# [ASSIGNMENT]
Having located "Task: Switch to", write out its line and the remaining lines of the material exactly, the last one included, but not the pictures.

** SUPPLIED MATERIAL follows **

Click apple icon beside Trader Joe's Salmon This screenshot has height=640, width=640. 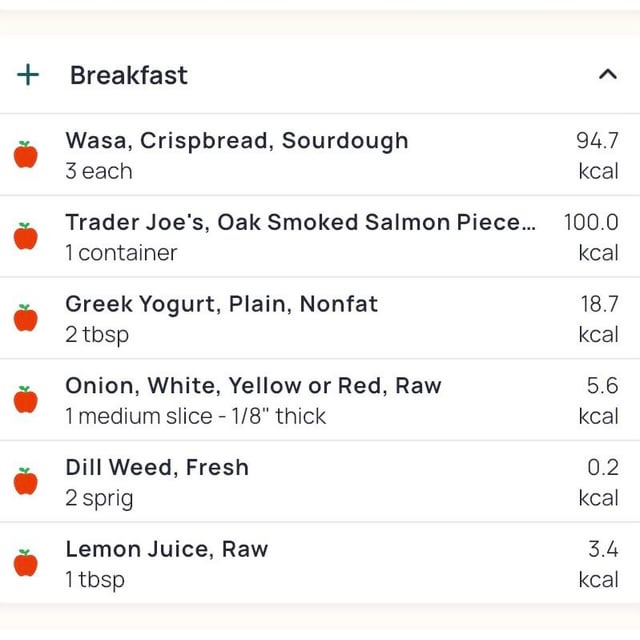click(x=26, y=237)
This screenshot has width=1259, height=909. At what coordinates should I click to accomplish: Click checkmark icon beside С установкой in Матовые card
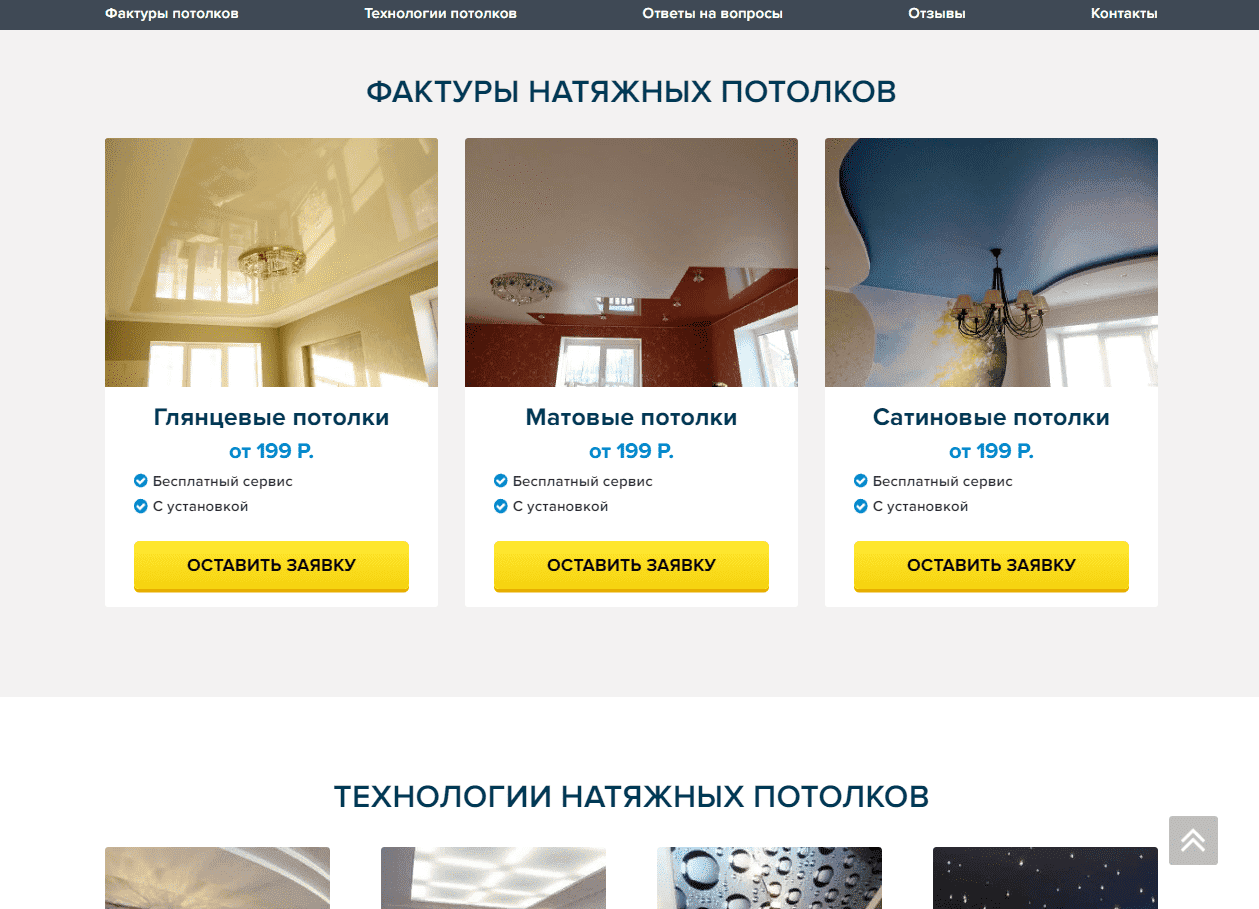pyautogui.click(x=501, y=506)
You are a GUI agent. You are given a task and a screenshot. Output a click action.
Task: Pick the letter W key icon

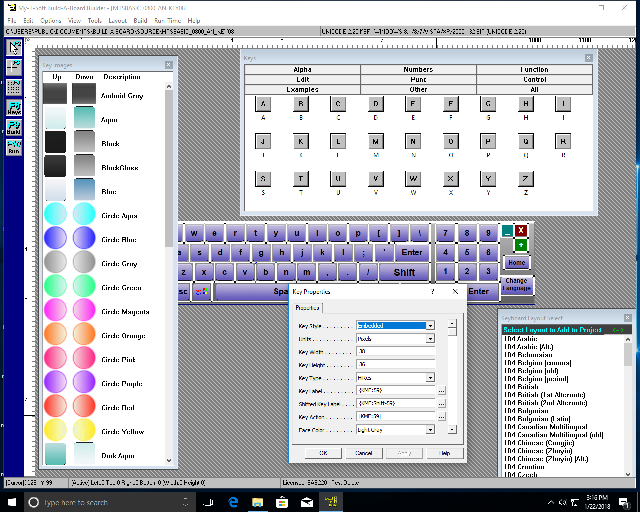click(x=415, y=179)
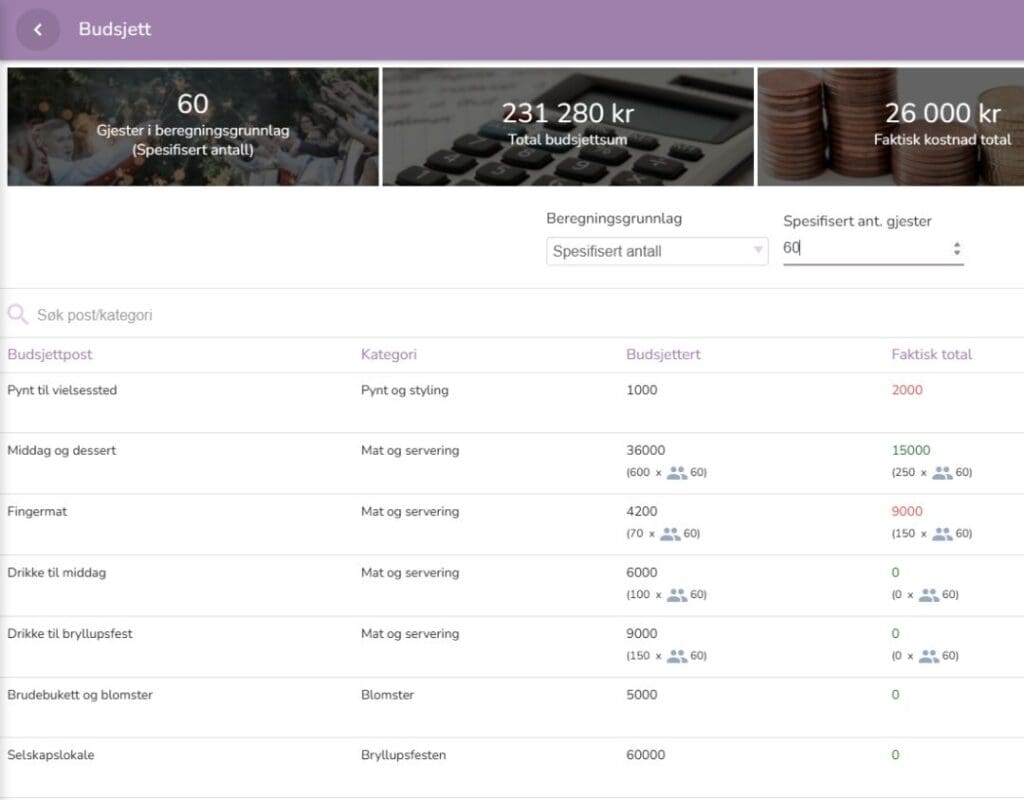Open the Beregningsgrunnlag dropdown
Screen dimensions: 1024x800
[656, 251]
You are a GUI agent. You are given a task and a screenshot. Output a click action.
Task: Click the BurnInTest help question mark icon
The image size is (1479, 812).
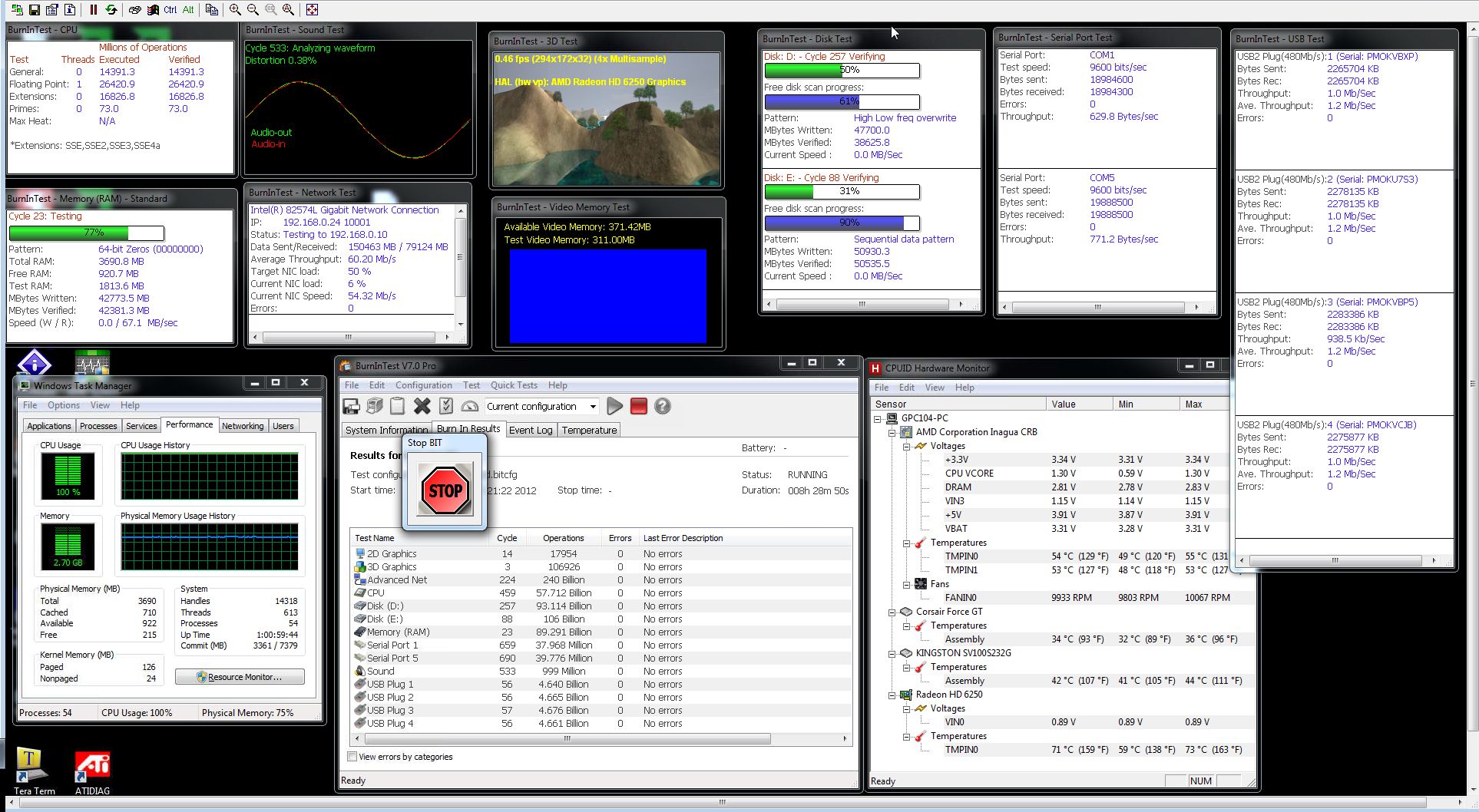tap(662, 406)
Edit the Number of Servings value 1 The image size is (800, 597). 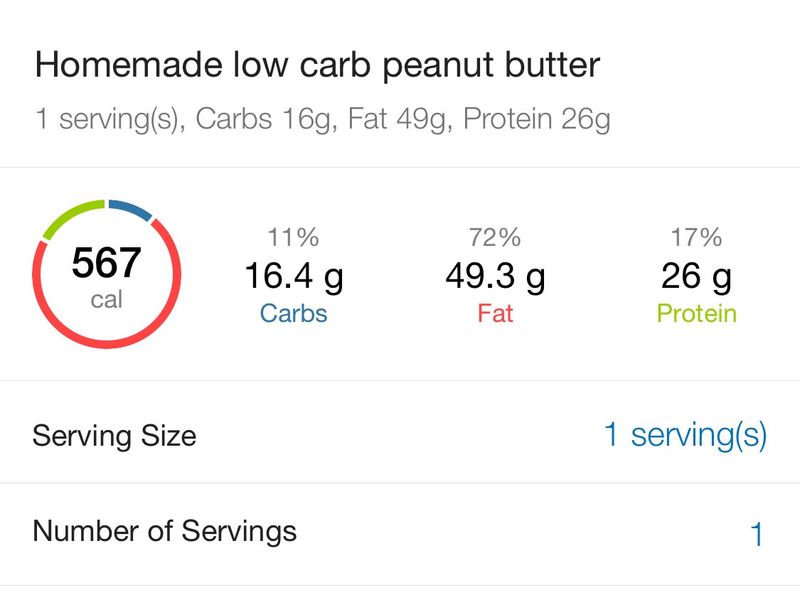click(757, 534)
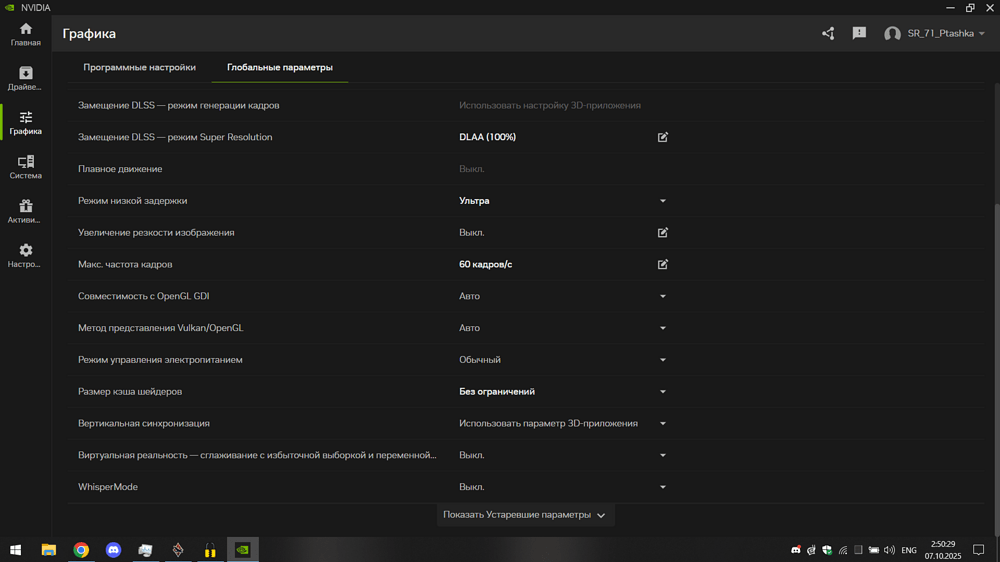
Task: Open the Размер кэша шейдеров dropdown
Action: (662, 392)
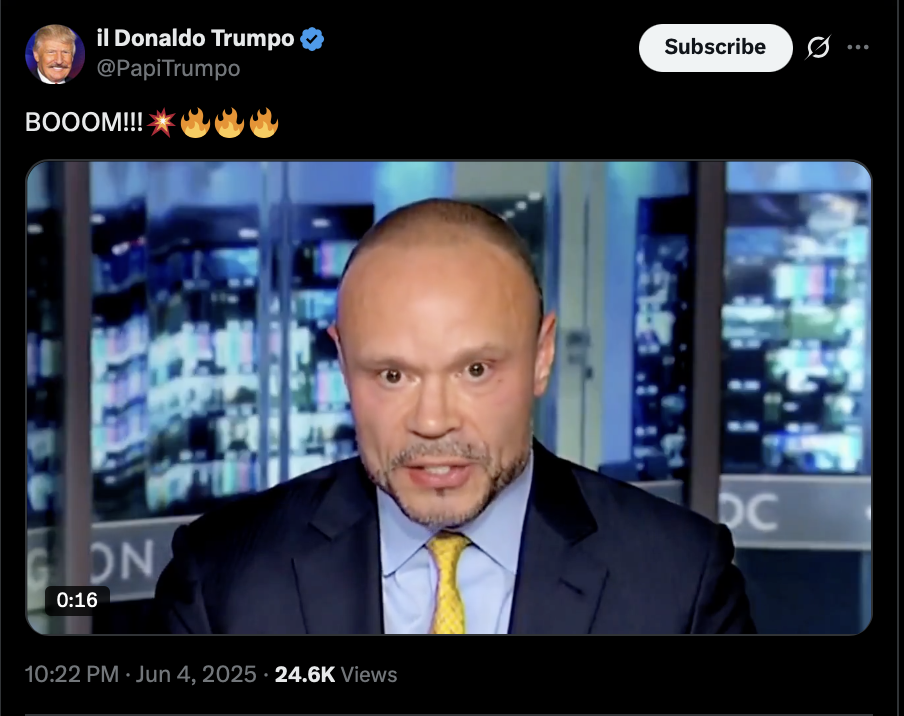Screen dimensions: 904x716
Task: Click the yellow tie in the video
Action: (448, 582)
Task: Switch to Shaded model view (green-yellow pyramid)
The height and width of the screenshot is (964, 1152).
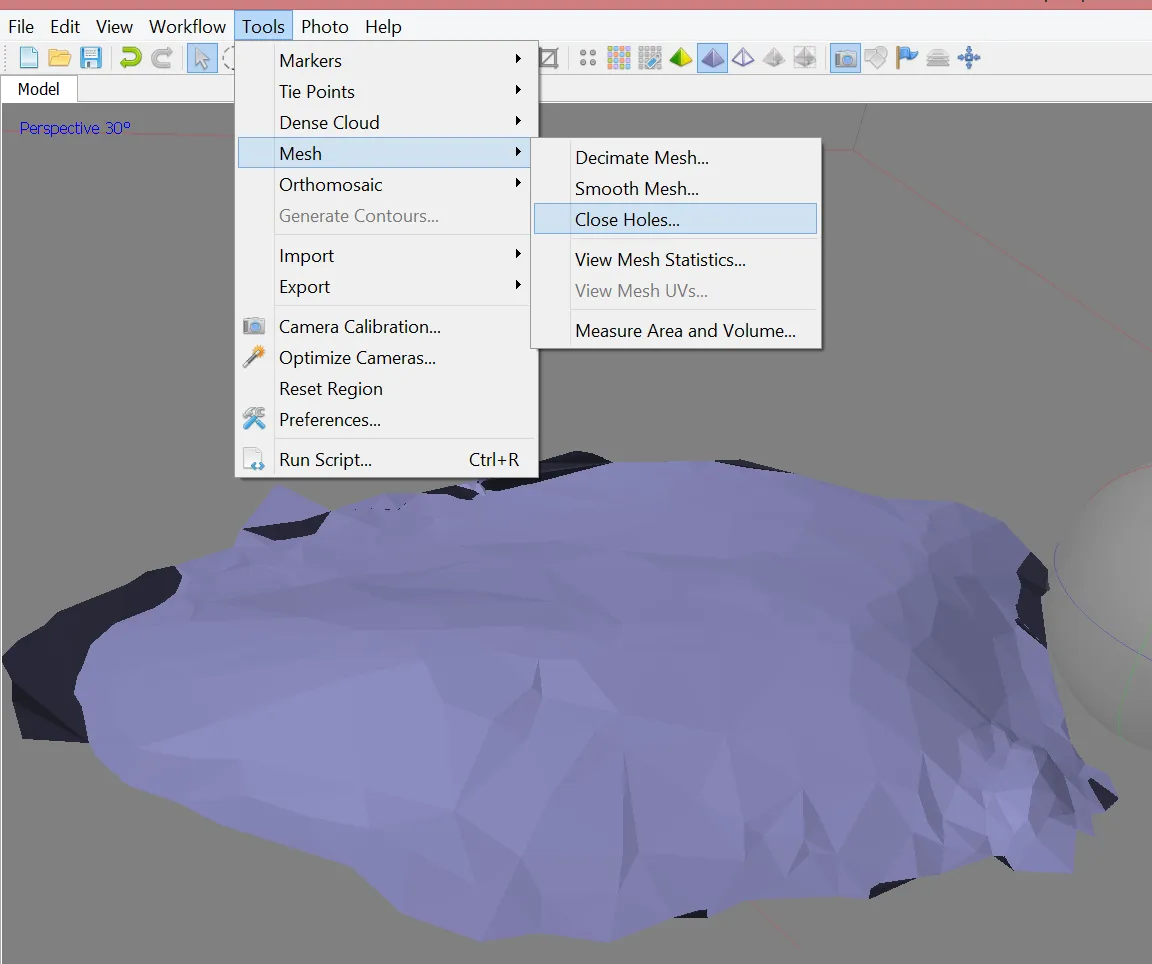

** End of SUPPLIED MATERIAL **

# [TASK OUTPUT]
Task: Switch to Shaded model view (green-yellow pyramid)
The height and width of the screenshot is (964, 1152).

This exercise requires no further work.